Should I Become an Acupressure Technician?
Acupressure is often referred to as Asian bodywork therapy (ABT) and is considered to be one component of traditional Chinese medicine. Acupressure technicians provide hands-on bodywork therapy by pressing on or otherwise massaging specific points on the body. Pressure applied to these points alleviates related symptoms and improves overall wellness. Some practitioners practice acupressure exclusively, while others combine acupressure with acupuncture, moxibustion or other therapeutic modalities. This work can be physically demanding, and techs must take precautions to prevent personal injury. Some are self-employed and must spend sufficient time finding new clients and sometimes work evenings or weekends to complete bookkeeping work or to meet clients' scheduling needs.
|Degree Level||Undergraduate coursework (500 hours) or degree may be required for licensure|
|Degree Field||Massage therapy or a closely related field|
|Licensure and Certification||Requirements vary by state, may include CPR certification|
|Experience||Required hours vary by employer|
|Key Skills||Communication skills, empathy, ability to interact with many types of people|
|Salary (2014)||$37,180 is the median annual wage for massage therapists|
Sources: U.S. Bureau of Labor Statistics, American Association of Acupuncture and Oriental Medicine.
Step One: Enroll in a Postsecondary Massage Therapy Program
There are a variety of program options for preparing students to practice acupressure. These programs can vary in length, cost and topics covered, as well as how they prepare graduates for certification. Depending on the type of program students choose, certain educational prerequisites may be required, which can include students being at least 18 years of age and having completed a high school diploma or equivalent. Other programs may require a certain number of college credits or science coursework.

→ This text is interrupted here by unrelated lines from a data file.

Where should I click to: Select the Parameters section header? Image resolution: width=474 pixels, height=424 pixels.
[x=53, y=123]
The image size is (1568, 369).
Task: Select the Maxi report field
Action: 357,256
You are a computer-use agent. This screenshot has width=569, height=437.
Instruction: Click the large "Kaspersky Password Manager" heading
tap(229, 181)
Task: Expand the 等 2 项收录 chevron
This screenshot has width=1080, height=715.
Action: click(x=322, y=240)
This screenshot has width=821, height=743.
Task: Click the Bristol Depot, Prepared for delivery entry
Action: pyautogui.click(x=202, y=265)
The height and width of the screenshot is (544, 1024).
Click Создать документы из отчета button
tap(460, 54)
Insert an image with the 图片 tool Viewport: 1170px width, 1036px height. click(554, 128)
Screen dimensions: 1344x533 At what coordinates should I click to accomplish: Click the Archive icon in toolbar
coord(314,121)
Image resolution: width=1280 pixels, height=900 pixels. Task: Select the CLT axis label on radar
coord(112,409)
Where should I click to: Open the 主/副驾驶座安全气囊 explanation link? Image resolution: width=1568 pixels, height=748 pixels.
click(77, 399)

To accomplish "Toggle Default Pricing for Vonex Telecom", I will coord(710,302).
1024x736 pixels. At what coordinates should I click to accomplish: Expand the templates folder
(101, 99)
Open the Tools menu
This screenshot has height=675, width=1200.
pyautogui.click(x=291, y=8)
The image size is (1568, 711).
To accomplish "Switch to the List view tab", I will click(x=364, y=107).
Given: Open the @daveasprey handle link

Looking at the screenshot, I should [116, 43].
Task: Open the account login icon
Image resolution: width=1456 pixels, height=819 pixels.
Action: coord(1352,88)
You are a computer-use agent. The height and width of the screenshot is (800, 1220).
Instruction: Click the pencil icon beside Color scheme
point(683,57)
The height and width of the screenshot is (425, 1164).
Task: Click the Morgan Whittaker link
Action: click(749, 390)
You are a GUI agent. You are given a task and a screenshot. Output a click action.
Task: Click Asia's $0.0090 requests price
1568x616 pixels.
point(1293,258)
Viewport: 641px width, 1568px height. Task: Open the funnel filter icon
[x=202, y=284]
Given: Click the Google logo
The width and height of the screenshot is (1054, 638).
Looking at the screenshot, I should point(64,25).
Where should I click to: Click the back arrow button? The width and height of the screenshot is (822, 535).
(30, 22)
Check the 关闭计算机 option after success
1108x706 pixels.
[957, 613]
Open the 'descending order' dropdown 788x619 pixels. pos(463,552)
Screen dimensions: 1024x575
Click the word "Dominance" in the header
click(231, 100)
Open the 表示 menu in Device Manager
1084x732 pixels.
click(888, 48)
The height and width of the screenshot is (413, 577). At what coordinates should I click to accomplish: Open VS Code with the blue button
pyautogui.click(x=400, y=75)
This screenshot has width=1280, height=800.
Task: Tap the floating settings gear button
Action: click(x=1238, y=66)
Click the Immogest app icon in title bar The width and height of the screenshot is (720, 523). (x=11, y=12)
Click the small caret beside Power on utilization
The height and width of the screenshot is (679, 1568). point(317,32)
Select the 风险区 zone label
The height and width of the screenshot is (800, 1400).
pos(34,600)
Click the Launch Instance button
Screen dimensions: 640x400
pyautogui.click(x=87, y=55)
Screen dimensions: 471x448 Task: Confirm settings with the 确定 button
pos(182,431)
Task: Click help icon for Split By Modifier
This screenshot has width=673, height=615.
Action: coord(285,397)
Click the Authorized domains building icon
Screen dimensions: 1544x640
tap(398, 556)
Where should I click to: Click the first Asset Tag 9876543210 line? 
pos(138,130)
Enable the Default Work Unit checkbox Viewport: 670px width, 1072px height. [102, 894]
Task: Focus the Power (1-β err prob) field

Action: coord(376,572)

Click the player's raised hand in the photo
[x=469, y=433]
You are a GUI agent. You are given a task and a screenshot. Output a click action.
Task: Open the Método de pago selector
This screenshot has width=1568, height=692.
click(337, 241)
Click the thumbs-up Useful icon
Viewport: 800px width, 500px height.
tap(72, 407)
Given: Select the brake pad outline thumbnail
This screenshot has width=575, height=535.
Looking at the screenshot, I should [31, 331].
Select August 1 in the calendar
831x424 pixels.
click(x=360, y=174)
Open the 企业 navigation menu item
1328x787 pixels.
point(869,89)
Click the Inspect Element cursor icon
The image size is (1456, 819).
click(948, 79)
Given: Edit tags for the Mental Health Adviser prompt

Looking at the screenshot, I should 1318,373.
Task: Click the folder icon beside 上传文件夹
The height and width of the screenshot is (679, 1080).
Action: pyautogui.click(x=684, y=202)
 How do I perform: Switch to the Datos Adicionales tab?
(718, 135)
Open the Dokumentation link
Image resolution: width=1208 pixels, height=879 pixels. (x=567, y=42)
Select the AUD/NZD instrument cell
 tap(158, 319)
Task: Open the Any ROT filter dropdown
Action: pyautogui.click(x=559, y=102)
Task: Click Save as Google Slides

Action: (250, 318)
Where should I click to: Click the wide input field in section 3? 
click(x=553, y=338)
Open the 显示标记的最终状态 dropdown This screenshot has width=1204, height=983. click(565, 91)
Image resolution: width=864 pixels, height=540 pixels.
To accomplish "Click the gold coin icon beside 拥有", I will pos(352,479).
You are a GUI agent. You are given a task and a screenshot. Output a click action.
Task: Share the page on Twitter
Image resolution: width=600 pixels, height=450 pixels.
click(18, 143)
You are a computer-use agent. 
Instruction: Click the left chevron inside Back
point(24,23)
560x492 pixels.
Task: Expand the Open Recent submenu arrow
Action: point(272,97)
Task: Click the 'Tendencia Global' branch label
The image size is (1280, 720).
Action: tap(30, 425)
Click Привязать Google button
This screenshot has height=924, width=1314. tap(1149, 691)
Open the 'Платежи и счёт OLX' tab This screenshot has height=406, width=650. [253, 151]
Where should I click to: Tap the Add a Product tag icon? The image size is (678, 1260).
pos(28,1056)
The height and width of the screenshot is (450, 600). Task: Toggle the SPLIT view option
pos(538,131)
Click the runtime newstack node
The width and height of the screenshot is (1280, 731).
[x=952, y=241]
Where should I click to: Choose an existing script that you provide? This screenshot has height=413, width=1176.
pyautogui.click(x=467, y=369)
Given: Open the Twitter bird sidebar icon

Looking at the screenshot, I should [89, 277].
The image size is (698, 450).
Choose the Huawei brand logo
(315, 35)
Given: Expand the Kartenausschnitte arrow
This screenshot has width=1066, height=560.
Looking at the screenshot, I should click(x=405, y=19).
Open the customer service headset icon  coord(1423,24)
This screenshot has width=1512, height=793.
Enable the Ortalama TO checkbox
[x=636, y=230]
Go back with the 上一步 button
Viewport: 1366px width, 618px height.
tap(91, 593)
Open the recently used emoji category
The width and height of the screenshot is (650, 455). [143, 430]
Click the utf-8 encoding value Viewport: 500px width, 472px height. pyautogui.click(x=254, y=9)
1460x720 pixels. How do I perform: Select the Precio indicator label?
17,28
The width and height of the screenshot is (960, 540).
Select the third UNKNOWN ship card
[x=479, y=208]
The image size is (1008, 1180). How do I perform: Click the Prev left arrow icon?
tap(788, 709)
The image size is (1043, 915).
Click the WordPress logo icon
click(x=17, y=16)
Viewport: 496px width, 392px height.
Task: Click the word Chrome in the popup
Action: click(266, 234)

In most states, students will need to meet the state requirements for becoming a licensed massage therapist in order to practice acupressure. Therefore, students should look for programs that are approved by their state's licensing board for massage therapy. Approved programs will include coursework on topics such as anatomy and physiology, acupressure and massage theory and technique and professional ethics, as well as hands-on clinical experience. Students should check their state's licensing requirements before choosing a program to be sure that all requirements will be met.
Step Two: Take an Approved Examination
The exams commonly recognized by state licensing boards are the Massage and Bodywork Licensing Examination (MBLEx), National Certification Examination for Therapeutic Massage and Bodywork (NCETMB) and National Certification Commission for Acupuncture and Oriental Medicine (NCCAOM). States may also offer their own examination. The format of these exams can vary by the organization and state; however, they generally required a multiple-choice section.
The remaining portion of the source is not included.